MyDaughtersPony said:


> I guess I'm wondering why I need the baler to continue to run if I've stopped the tractor? If I'm stopped then I'm not feeding hay into the baler.


A slug, plug, or just a heavy spot in the windrow you can always "ride" the clutch thru it and the baler keeps on baling.


----------



## stack em up (Mar 7, 2013)

Live power with a sickle mower is almost a necessity, life is too short for that kind of aggravation.


----------



## Hayman1 (Jul 6, 2013)

stack em up said:


> Live power with a sickle mower is almost a necessity, life is too short for that kind of aggravation.


I agree with Stack. When I was growing up, assuming I ever did, there were 4 tractors in every logging opp in the woods: Farmall Ms, & Hs or Jd Bs & As. Nothing else need to apply. they were tough boogers. However, I would never attempt to bale or cut without live pto, like Stack said, life is too short to suffer that kind of stress.


----------



## rankrank1 (Mar 30, 2009)

An M is a nice tractor. I have a 1946 Farmall M myself. I also have a 1951 Farmall h. I use them on my haying operation but neither one is what I would purposely recommend purchasing for a haying operation.

A farmall 300 is a whole lot more tractor than a farmall h for similar money. A 350 is better yet but more $.

A farmall 400 or is a whole lot more tractor than an M for similar money. A 450 is better yet but more $

Number series have live PTO,live hydraulics, and better gear selections than any plain ole letter series tractor. Live PTO alone is a huge advantage on the baler when running a PTO powered unit. However leaving your baler engine powered still gives you the ability to stop while still powering the baler. I can not do this. I have to size my windrows perfectly (an idiot on the rake makes for a long day without live PTO on a PTO powered baler). Even then my only options for when the baler starts getting overcrowded is to pull out of the windrow or take my foot and kick the gear shift lever out of gear and let the baler clear. Once cleared I can then push the clutch in, put it in reverse and back up a little, push the clutch in again and put it in forward, and continue. This would be otherwise easy on a 300 or 400 push the clutch in let the baler catch up then let catch up and continue on your way.

Well the good news is that your sickle mower will fit the farmall M's u-shaped drawbar just as it does on the other 2 farmall's you have. So now you have 3 tractors that will run your sickle mower. Live PTO is not really needed when sickle mowing IMOP.
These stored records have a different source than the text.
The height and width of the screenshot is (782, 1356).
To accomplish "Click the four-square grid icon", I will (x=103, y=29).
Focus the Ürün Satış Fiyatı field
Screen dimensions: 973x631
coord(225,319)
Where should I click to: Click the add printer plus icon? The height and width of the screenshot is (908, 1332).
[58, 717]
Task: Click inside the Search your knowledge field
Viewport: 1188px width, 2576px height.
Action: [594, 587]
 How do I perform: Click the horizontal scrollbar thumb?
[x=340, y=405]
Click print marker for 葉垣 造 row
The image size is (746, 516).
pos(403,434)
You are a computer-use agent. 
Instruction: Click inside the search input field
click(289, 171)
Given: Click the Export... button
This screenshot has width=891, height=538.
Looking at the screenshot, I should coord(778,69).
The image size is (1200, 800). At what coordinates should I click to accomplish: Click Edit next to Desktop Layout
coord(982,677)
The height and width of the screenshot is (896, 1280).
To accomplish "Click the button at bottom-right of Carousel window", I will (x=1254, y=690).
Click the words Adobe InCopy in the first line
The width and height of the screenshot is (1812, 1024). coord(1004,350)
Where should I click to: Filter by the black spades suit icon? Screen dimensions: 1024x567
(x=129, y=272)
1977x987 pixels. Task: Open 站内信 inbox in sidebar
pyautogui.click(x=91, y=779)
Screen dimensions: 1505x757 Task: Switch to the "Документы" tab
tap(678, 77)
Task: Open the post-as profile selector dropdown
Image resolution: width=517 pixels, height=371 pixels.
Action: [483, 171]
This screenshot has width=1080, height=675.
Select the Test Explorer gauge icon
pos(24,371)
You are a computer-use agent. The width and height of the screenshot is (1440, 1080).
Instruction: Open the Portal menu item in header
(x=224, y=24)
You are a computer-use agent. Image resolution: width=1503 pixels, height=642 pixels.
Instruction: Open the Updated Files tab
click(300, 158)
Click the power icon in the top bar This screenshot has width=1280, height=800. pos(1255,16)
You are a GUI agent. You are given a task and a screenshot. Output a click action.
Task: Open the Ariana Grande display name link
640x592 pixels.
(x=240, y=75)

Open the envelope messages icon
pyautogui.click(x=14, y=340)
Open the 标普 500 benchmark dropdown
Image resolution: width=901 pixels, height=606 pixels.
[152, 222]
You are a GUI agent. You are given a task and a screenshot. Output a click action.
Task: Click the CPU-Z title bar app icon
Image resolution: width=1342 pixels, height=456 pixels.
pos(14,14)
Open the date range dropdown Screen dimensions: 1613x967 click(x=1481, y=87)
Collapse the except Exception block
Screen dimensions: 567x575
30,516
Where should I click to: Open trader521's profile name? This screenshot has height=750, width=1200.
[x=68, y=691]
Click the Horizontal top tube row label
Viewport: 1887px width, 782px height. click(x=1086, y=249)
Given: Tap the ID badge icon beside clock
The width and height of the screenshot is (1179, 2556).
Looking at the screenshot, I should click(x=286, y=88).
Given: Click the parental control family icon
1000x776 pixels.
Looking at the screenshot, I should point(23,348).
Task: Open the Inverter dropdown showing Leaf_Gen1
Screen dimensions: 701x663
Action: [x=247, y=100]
You will find that the M uses a lot more fuel than the little B or 200 used. If still a stock Farmall M expect 3 gallon per hour. If piston kitted to "super" status expect 4 gallon per hour (under full load of course). Doubt you could put 1.5 to 1.75 gallon per hour through the little B or 200 so you basically now have a new tractor that is going to burn well over double the fuel of the two tractors you had. Unfortunately, the new tractor will not do anything any better as far as running any of your current equipment that you already own for your haying operation compared to what you already had. You just gonna burn over double the fuel to do same work you were doing before.

The M will handle that 6' oversized bushog better (if you still have it) as that 6' was too big for the 200. That said a 200 would handle a 5' rotary bushhog cutter pretty well. An M would handle a mower conditioner but you seem to be putting off getting your plain ole sickle mower operational until winter. A mower conditioner has all those same problem parts plus many many more to worry about too so it is an even bigger task to keep a mower conditioner operational.


----------



## MyDaughtersPony (Jun 12, 2016)

Thanks for all the information and advice. I'm going to keep this question simple.

I am cutting mainly OG. Assuming I get my sickle up to par will it cut my field good? I mean other than the conditioner aspect what else would be beneficial to upgrade? If haybine will make cutting a lot easier plus condition and save me time. Then I'll try to get a haybine sooner than later. If the sickle will do good once repaired then I might just stick with it. I guess I'm just looking for a "what would you do."


----------



## glasswrongsize (Sep 15, 2015)

The M will have a lot more mass to absorb the rocking of the baler and stop/start the baler and wagon load of hay.
I don't know if you see the benefit of the baler's engine or not. If so, skip this next part of my post. With the M, when you push in the clutch to stop/start the tractor, the PTO will stop turning also. Like others have said, if you come to a clump in your windrow and want to push in the clutch to slow/stop fwd movement and let the baler catch its breath, it will not because pushing in the clutch also stopped power to the baler. Also, running the baler off of the PTO, you can only regulate your fwd movement per baler stroke ratio by selecting a different gear. Most of the time in decent hay, 1st gear is too fast for my baler's liking...bear in mind that you have to run the tractor at PTO speed (Nearly full throttle) when baling with the PTO. If you keep your other engine, you can stop the fwd movement and the baler still runs; you can increase or decrease the tractor's speed with the throttle and/or the gear selection with baler having it's own power source. Furthermore, if the M breaks down for a day or two (flat tire for example), with the engine still on the baler, you can still use the 200, BN or whatever.
You will love the M, your love will waiver a little if you have to run the baler with the PTO.

73, Mark


----------



## MyDaughtersPony (Jun 12, 2016)

Thanks for breaking it down extra for me


----------



## rankrank1 (Mar 30, 2009)

MyDaughtersPony said:


> Thanks for all the information and advice. I'm going to keep this question simple.
> 
> I am cutting mainly OG. Assuming I get my sickle up to par will it cut my field good? I mean other than the conditioner aspect what else would be beneficial to upgrade? If haybine will make cutting a lot easier plus condition and save me time. Then I'll try to get a haybine sooner than later. If the sickle will do good once repaired then I might just stick with it. I guess I'm just looking for a "what would you do."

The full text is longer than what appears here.